My grandparents, like most, were amazing, loving, caring, thoughtful and always welcomed us with open arms.  About 10 years ago my grandma developed dementia, she knew it and would write notes on all sorts of things, where something came from, who she received it from, who she wanted to have it, those type of notes.  My grandpa cared for her in home for as long as he could until it got too hard.  Her dementia grew into full Alzheimer's and her quality of life deteriorated.  My grandpa put her in a nursing home less than a mile from their house.  He visited her every day at 1pm and took communion with her on Sundays. He rarely missed a visit with her.  It was hard. My grandma was such a loving, vivacious women so to see her lose herself was heartbreaking.  My grandpa was fairly healthy.  He had had prostrate cancer, but got it checked like clockwork and besides the pitfalls of being almost 90, lived a good life.  Him and my grandma had been very active in their late age: traveling, boating, even water skiing, kept them young!  Sadly 2 1/2 years ago my grandpas prostate cancer came back with a vengeance, quickly spread to his bones and organs without little warning.  We were told there was nothing more they could do and he wanted to go home, the home he had lived in for 60 years.  We brought my grandma over from the nursing home, she could no longer speak, only mumbled and babbled and some days didn't even acknowledge you were there.  Bringing her there as tough as it was, you could tell she knew she was home.  She was alert and awake and we sat her wheelchair next to my grandpas hospice bed.  He too was in and out, barely knowing anyone was around....but I know he knew she was there.  That evening after returning my grandma to the nursing home we received a call in the middle of the night, assuming it was my mom telling me grandpa passed, she broke the news....my grandma had in fact passed away in her sleep.  My grandpa passed away less than 12 hours later.  

I struggled with the fact of my grandpa dying before my grandma, I felt like they would both be alone.  I now believe with 100% certainty that they both also knew this and they were in it together, just like they had always been.  They knew exactly what was happening and new it was their love story.  They were married for 67 years.
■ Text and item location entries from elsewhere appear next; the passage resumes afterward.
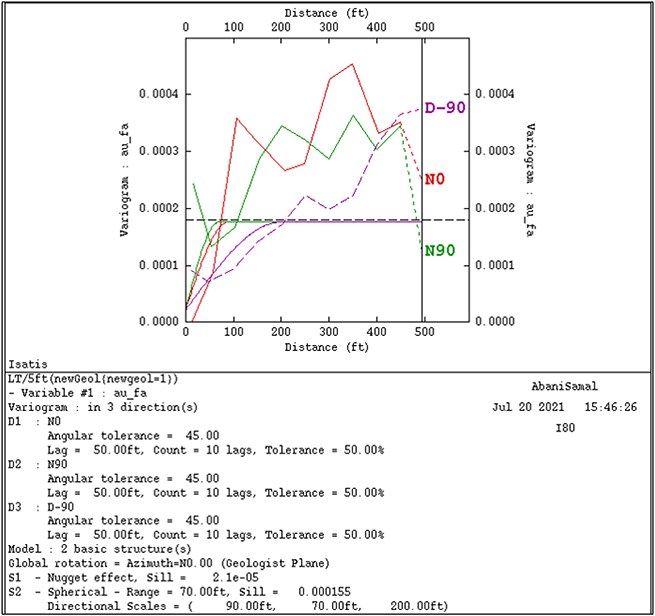Image resolution: width=655 pixels, height=616 pixels.
Task: Click the Isatis label below the plot
Action: coord(27,365)
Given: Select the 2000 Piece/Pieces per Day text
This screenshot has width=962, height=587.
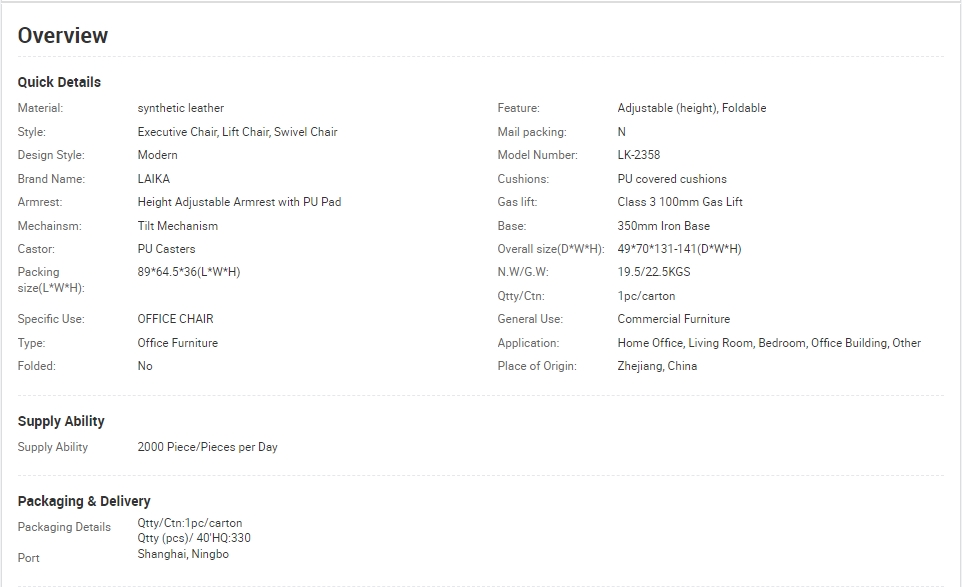Looking at the screenshot, I should click(x=207, y=447).
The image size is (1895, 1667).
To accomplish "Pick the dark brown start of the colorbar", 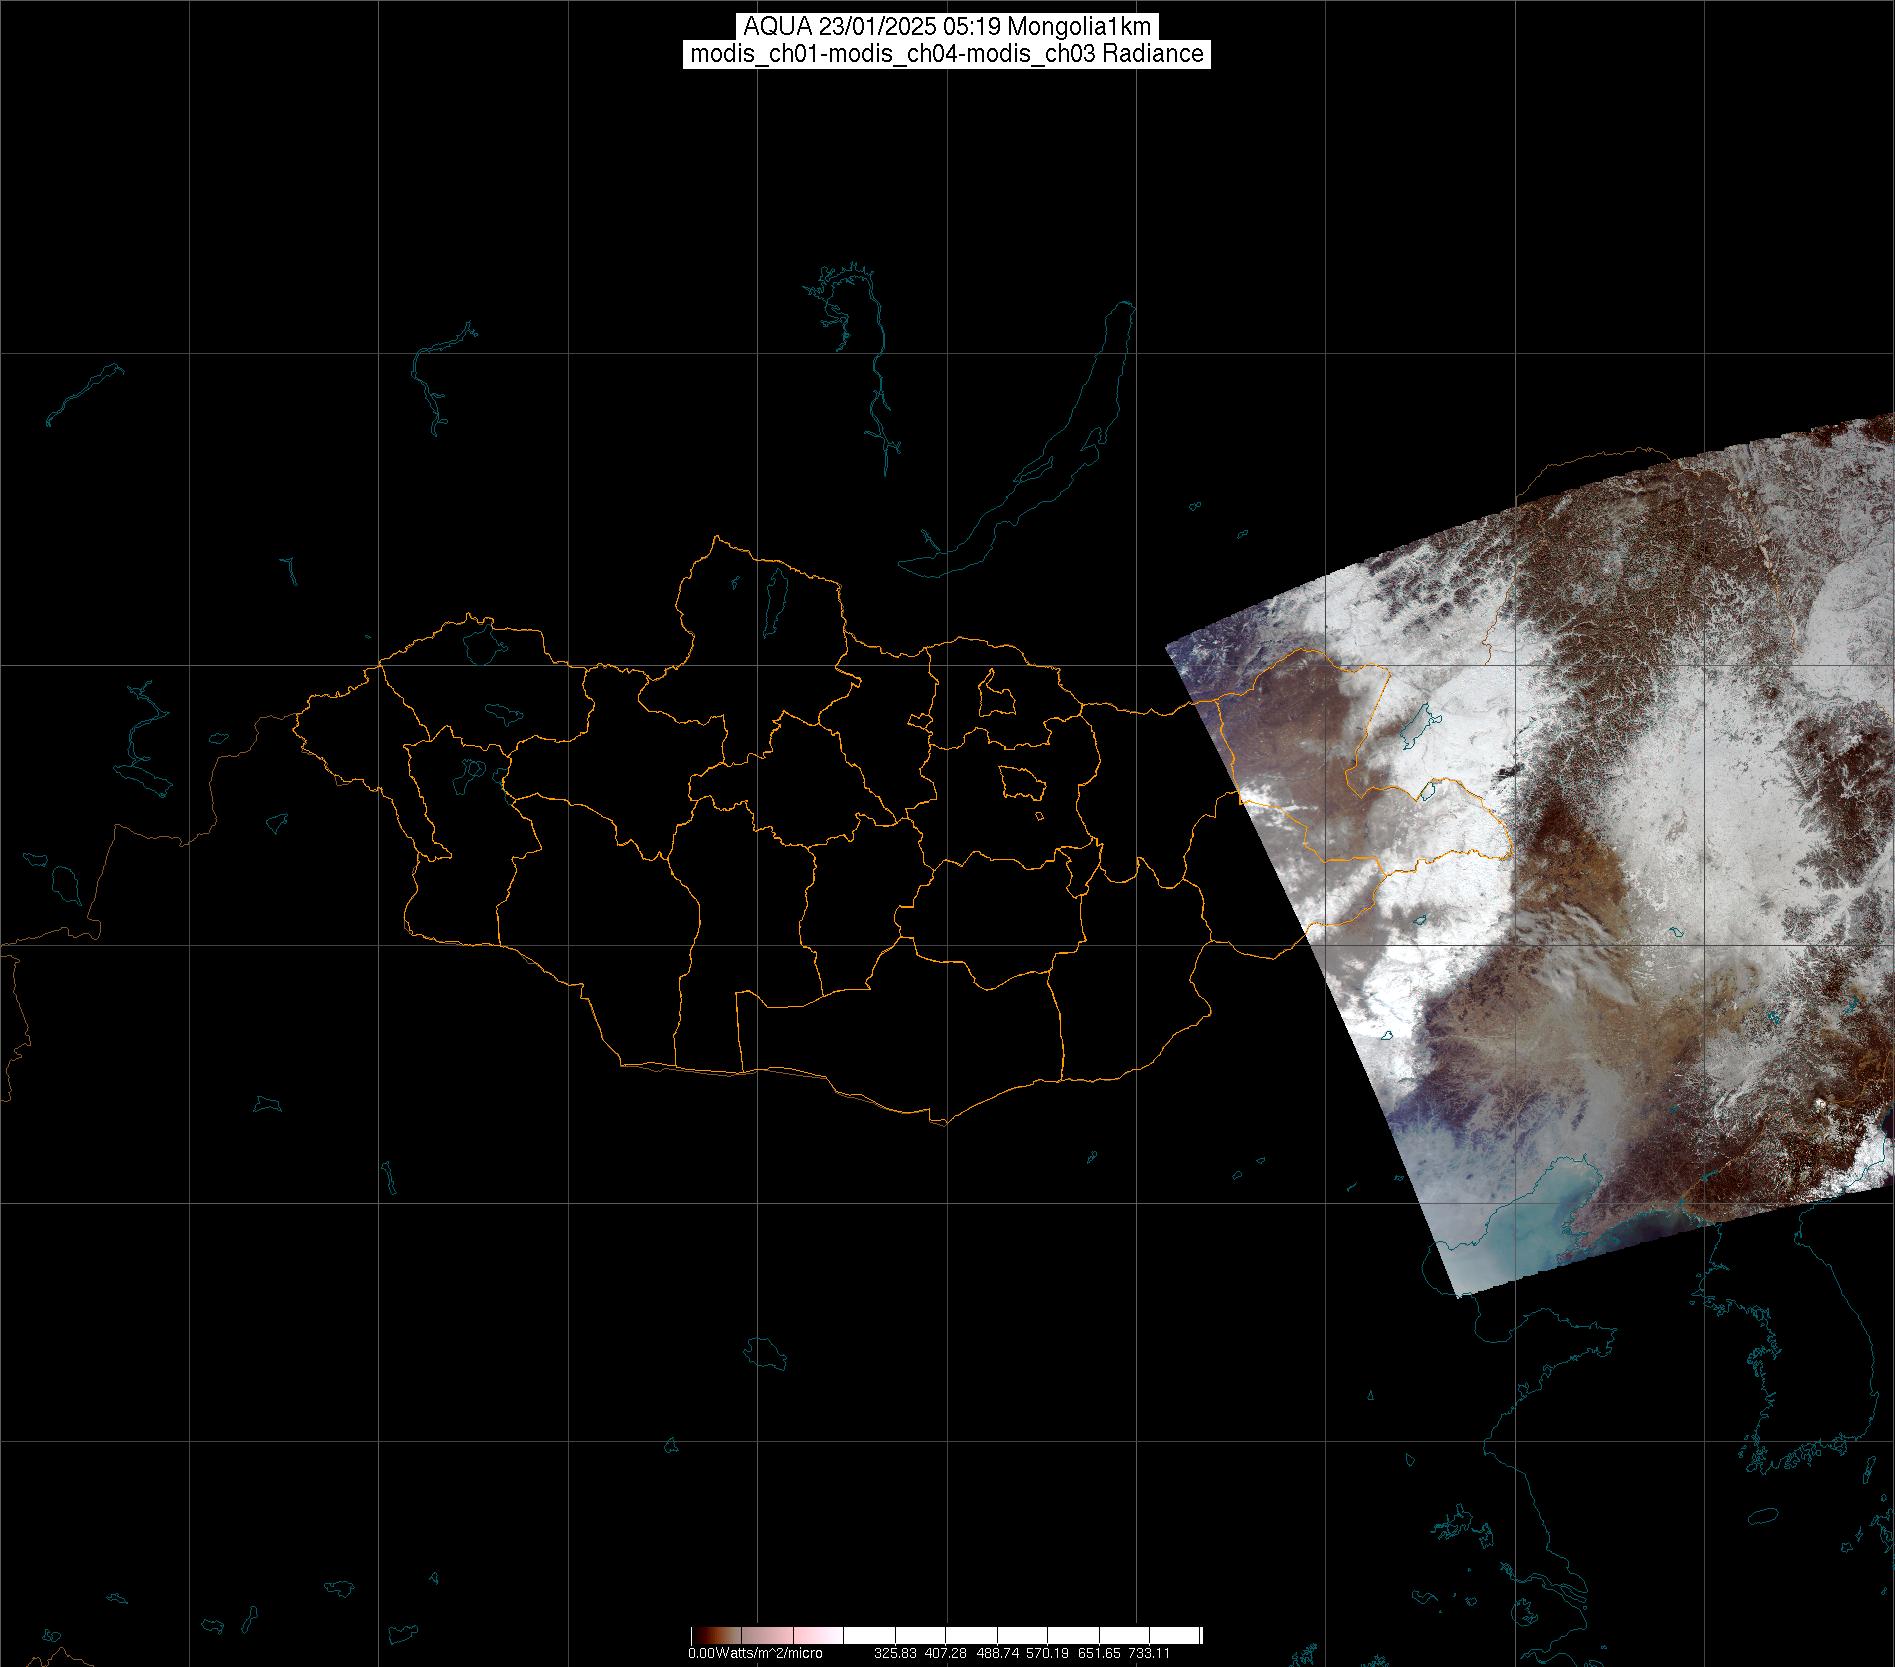I will (700, 1635).
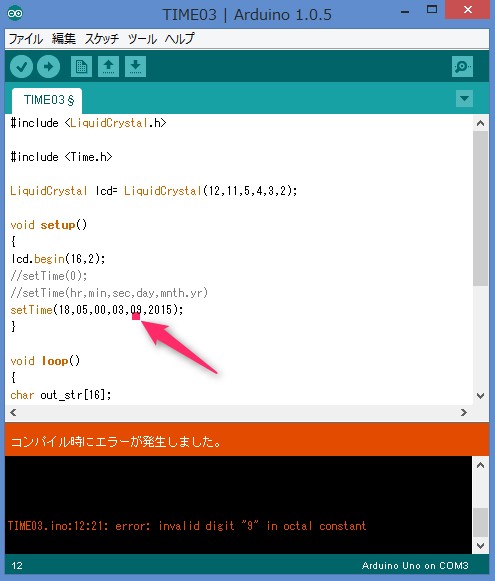The height and width of the screenshot is (581, 495).
Task: Click horizontal scrollbar left arrow
Action: (13, 412)
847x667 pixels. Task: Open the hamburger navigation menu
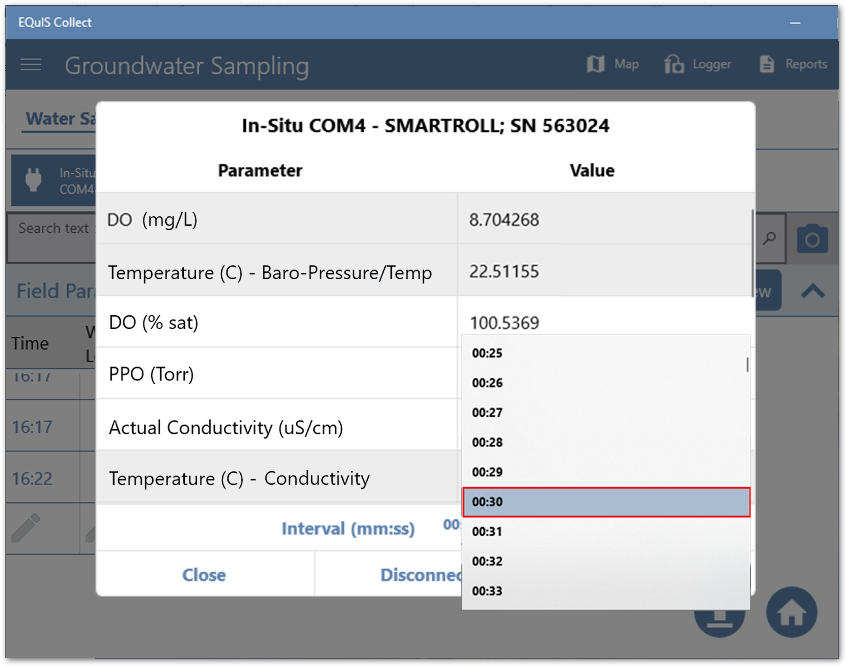pyautogui.click(x=31, y=65)
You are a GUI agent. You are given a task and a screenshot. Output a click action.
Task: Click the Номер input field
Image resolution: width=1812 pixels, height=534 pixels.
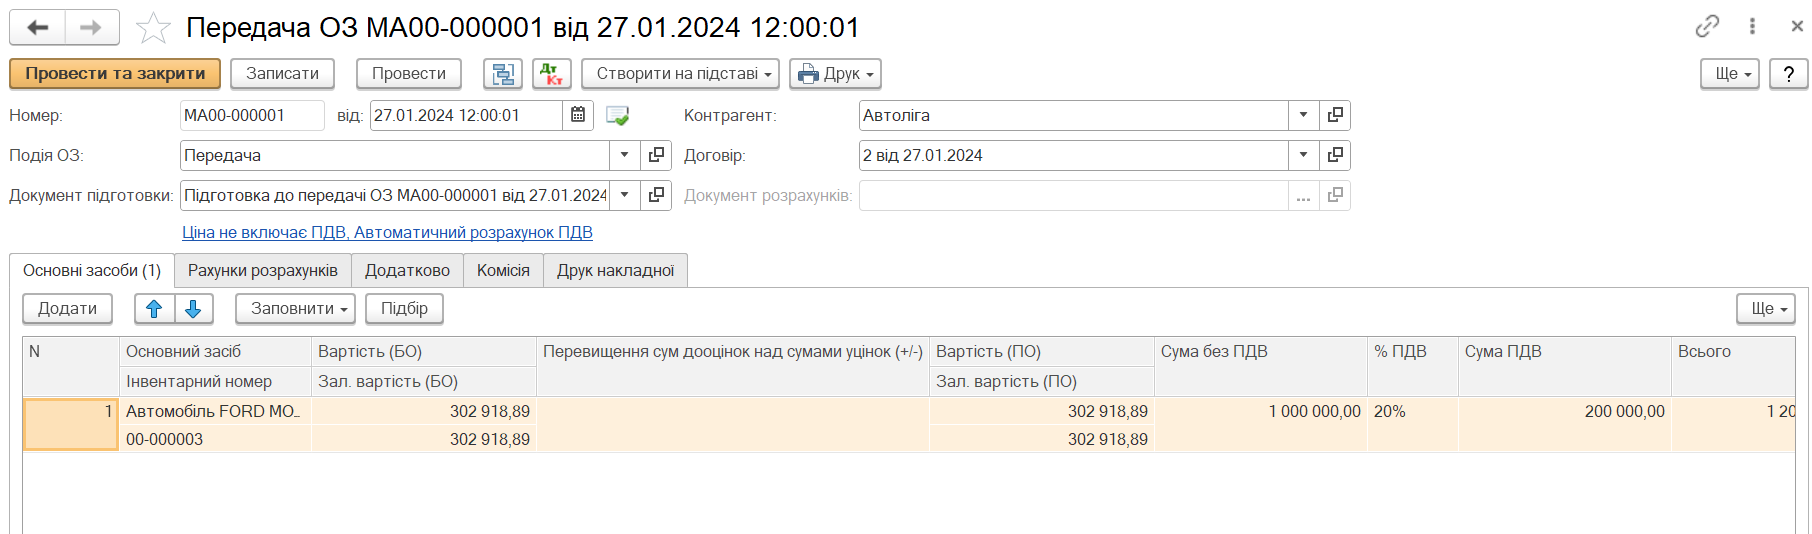click(x=252, y=115)

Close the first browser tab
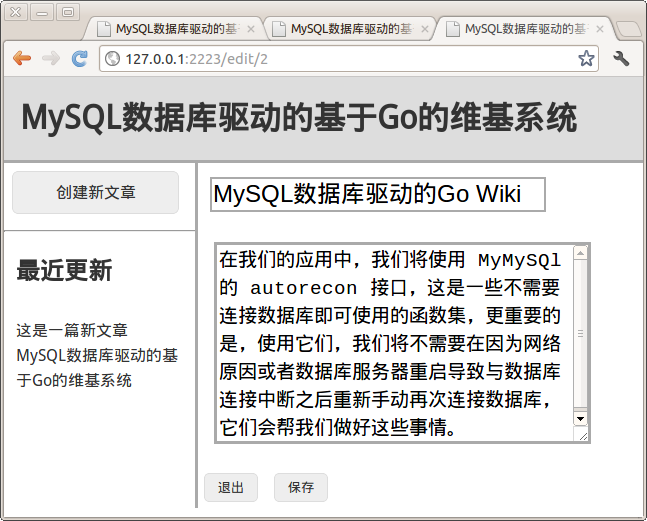(251, 30)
The love and commitment they portrayed will always be remembered.  

-Jena

Comments

  • Posted On February 27, 2017 by mary

    I’m so sorry you’ve suffered the loss of both of your beloved grandparents. They both slipped away, one right after the other, out the door to whatever’s beyond. It sounds like that’s the way they’d have wanted it to happen – and maybe it was by design, not happenstance. (Actually, I’m pretty sure it was.) Thank you for your poignant, wonderful story.